After 1,000 days in office, Renzi, now 41, boasted last month of having steered the economy out of recession, got Italians spending again and improved public finances. He has also had significant political victories: a controversial Jobs Act passed, election rules rewritten and his candidate, Sergio Mattarella, installed as president.

 

As his Twitter follower numbers rose, so too did his international profile. Renzi was feted for his reform efforts by US President Barack Obama and German Chancellor Angela Merkel. “Matteo has the right approach and it is beginning to show results,” Obama said just before treating Renzi and his school teacher wife Agnese to the last official White House dinner of his administration in October.

But many Italian voters do not share Obama’s optimism. As the recovery has struggled to gain traction — leaving unemployment stubbornly high, particularly among young people — Renzi’s ratings have slipped.

 

The Jobs Act, which eased hiring and firing, made him business friends but alienated trade unions and the left. A bullish style that was once seen as energetic has come to be viewed by some as high-handed, including by some grandees of his own party. Former Prime Minister Massimo d’Alema, a fervent critic of Renzi’s constitutional proposals, described his successor to the New York Times as a Twitter-obsessed “oaf”. The decline in Renzi’s popularity is relative however. Polls suggest the Democratic Party, under his leadership, would top an election held tomorrow, albeit only just.

 

Born on January 11, 1975 in Florence, Renzi studied law and took his first steps in politics as a teenage campaign volunteer for future prime minister and European Commission chief Romano Prodi.

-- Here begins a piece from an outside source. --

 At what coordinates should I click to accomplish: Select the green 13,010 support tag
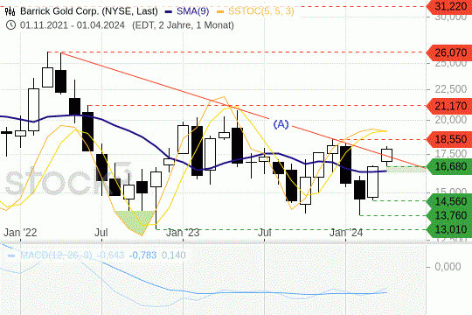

By 26 he was a full-time organiser for La Margherita (The Daisy), a short-lived centre-left party.

 

He was only 29 when he became the leader of the province of Florence in 2004, establishing a power base that enabled him to go on to become mayor in 2009 and prime minister five years later. But for a brief spell in his early 20s working for the family advertising business, politics is all he has done and friends say he would be loath to give it up, despite his protestations to the contrary.

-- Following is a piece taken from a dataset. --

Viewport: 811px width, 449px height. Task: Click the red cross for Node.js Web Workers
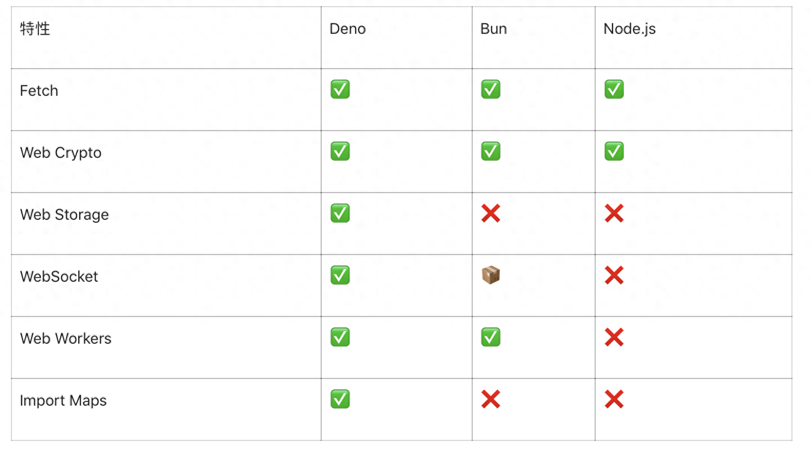click(614, 337)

Even if has to make way as premier, he is not expected to give up the party leadership.

In short, Renzi is still very young, and a failure tomorrow followed by a resignation, means merely a detour for the career politican, not an end. The bigger question, however, is whether Italy is stable enough and its banks solid enough to survive a politidal vacuum wthout a “technocratic” government ready to step in and fill the void. The answer may be revealed as soon as Sunday night when the Euro opens for trading.

* * *

There is more to come.

As Bank of America notes, the common thread in all of these stories is that politics is driving economic outcomes. This dynamic will not change anytime soon, and BofA notes that it is “particularly concerned about the  drift toward protectionism.” The bank notes that the number of trade restrictions globally has already picked up. Data from Global Trade Alert, a group of academic economists, shows an increase in the number of protectionist measures starting in 2012 and accelerating sharply in 2015. These include not just tariffs and quotas, but a range of policies that give  preference to domestic over foreign products.

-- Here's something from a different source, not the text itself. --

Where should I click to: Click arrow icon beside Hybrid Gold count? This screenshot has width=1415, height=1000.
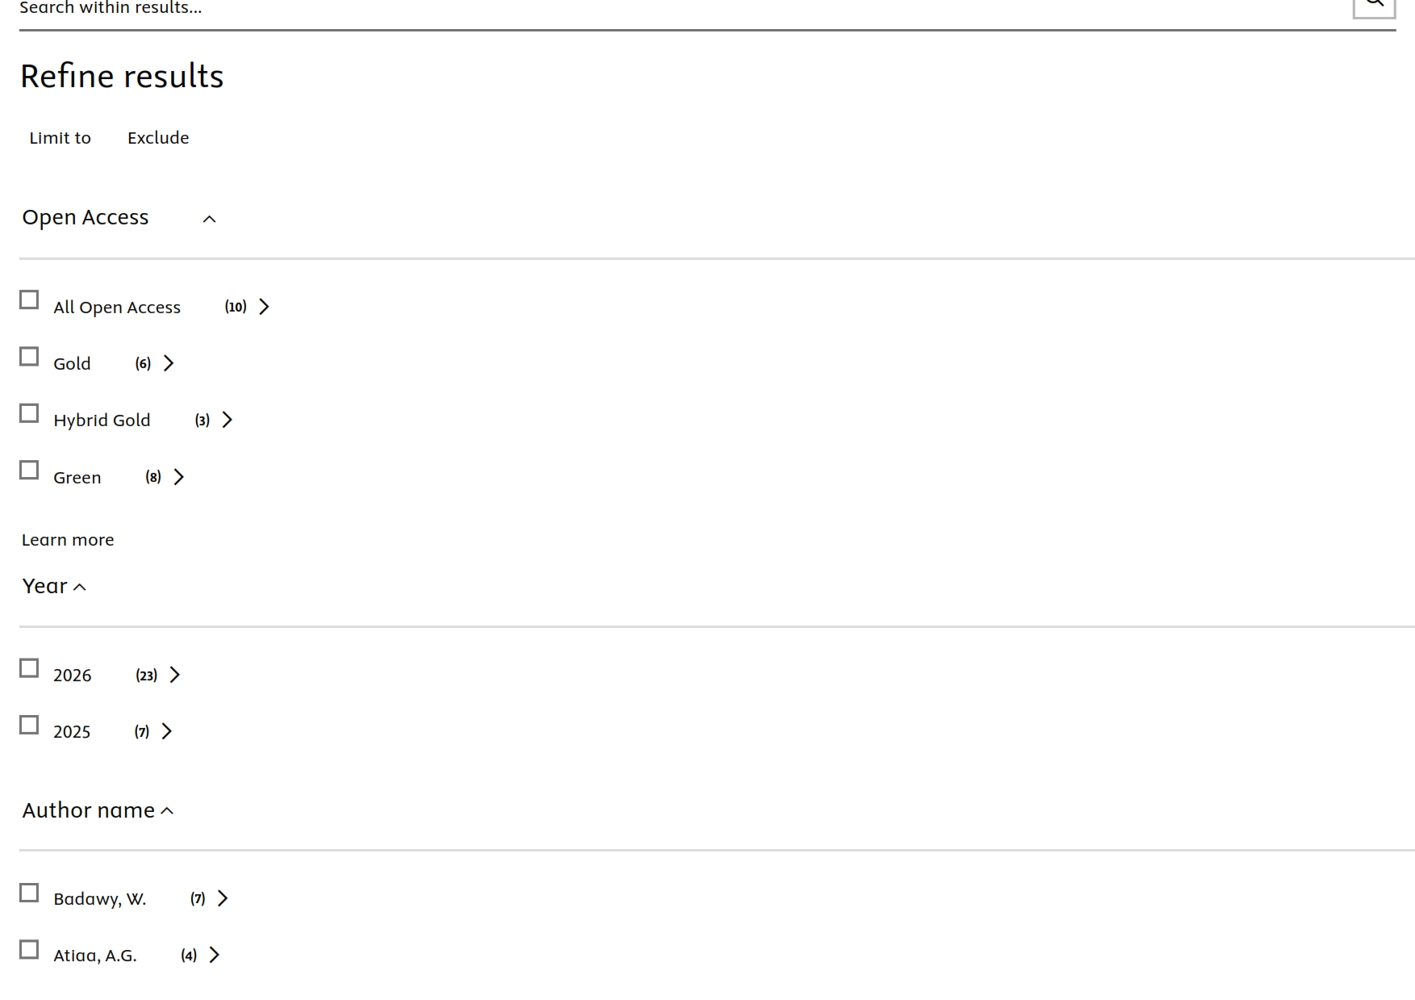pyautogui.click(x=227, y=420)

An Italian “No” vote simply accelerate the global backlash against globalization, and lead to even more trade protectionist measures. But what is the most likely outcome, is that when the “No” vote wins (despite the endorsement of The Economist, which has gotten the outcome of every major political event this year wrong), it will only push the case for the anti-establishment vote in more European countries, until eventually Europe’s populist forces stretch the European experiment so thin, that the Eurozone itself – an experiment which from day one catered to corporate interests and an established political oligarchy – will collapse under the weight of its own discontents.

For now, we await the surge in volatility that will emerge tomorrow afternoon, only to mysteriously disappear as every central bank around the globe engages in another BTFD orgy, sending risk assets higher even as the rapidly “isolating” world teeters on the verge of globalized collapse.